▶ LATIHAN SINGKAT 1: Ringkaslah bacaan tentang pertunjukan wayang di bawah ini dalam dua kalimat.

***** BACAAN

Skenario di atas Skenario

Bagikan artikel ini

M Arief Pranoto, Direktur Program Studi Geopolitik dan Kawasan Global Future Institute (GFI)

Tatkala menyaksikan sebuah pertunjukan wayang, niscaya selain terdapat lakon-lakon dan/atau peran yang menjadi idola (protagonis) penonton, juga ada peran antagonis. Itulah skenario dimainkan di atas permukaan yang bersumber dari persepsi dan emosi penonton atas hal tersurat. Tapi, untuk memahami (narasi) skenario tersembunyi ki dalang atas lakon-lakon yang digelar, tentunya belum bisa dibaca oleh penonton — apalagi dilihat. Bisa saja, tiba-tiba dalang “mematikan” tokoh favoritnya penonton, atau ia membuat hero sosok yang tidak diunggulkan, dan lain-lain. Tergantung hasrat ki dalang. Wayang terserah dalang. Begitu pakemnya. Mustahil jika wayang bergerak sendiri tanpa instruksi, atau nylonong tanpa sepengetahuan dalang. Mengapa? Karena semua kendali pegelaran atas kehendak (remot) si dalang.

**********
***** BAGIAN DATA

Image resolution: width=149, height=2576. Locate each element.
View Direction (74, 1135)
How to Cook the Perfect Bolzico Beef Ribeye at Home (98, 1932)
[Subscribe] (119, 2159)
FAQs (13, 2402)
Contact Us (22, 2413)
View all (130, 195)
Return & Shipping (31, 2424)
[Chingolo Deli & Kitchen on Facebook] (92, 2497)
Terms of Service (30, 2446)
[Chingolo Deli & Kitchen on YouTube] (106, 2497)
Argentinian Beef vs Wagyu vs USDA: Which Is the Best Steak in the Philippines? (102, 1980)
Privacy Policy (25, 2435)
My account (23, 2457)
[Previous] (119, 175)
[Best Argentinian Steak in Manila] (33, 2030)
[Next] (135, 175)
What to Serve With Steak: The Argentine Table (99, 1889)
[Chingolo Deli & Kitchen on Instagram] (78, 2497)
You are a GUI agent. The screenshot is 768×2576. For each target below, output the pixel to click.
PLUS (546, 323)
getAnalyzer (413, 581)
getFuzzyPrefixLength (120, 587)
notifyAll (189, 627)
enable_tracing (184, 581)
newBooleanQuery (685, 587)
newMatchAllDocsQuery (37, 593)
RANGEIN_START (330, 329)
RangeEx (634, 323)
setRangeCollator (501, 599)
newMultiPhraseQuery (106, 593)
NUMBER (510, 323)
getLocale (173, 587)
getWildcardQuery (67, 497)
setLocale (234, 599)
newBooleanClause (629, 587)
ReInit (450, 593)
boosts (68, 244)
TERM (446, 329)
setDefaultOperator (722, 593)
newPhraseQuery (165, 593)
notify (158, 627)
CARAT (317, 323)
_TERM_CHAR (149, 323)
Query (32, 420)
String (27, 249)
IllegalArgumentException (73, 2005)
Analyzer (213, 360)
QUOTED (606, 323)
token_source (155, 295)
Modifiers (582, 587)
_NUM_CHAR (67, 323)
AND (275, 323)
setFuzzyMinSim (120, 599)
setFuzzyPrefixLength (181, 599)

**********

▶ LATIHAN SINGKAT 2: Geser koordinat pada daftar di atas dengan menambahkan 128 ke setiap angkanya. Tuliskan kembali hanya baris-baris di antara baris yang memuat "getFuzzyPrefixLength (120, 587)" dan baris yang memuat "getLocale (173, 587)", termasuk kedua baris itu.

▶ JAWABAN TUGAS 1: Dalam pertunjukan wayang, penonton melihat peran protagonis dan antagonis di permukaan, tetapi tidak dapat membaca skenario tersembunyi ki dalang, yang bisa saja tiba-tiba mematikan tokoh favorit penonton atau menjadikan sosok yang tidak diunggulkan sebagai hero. Wayang mustahil bergerak sendiri tanpa instruksi dalang, karena semua kendali pergelaran berada pada kehendak si dalang.

▶ JAWABAN TUGAS 2:
getFuzzyPrefixLength (248, 715)
notifyAll (317, 755)
enable_tracing (312, 709)
newBooleanQuery (813, 715)
newMatchAllDocsQuery (165, 721)
RANGEIN_START (458, 457)
RangeEx (762, 451)
setRangeCollator (629, 727)
newMultiPhraseQuery (234, 721)
NUMBER (638, 451)
getLocale (301, 715)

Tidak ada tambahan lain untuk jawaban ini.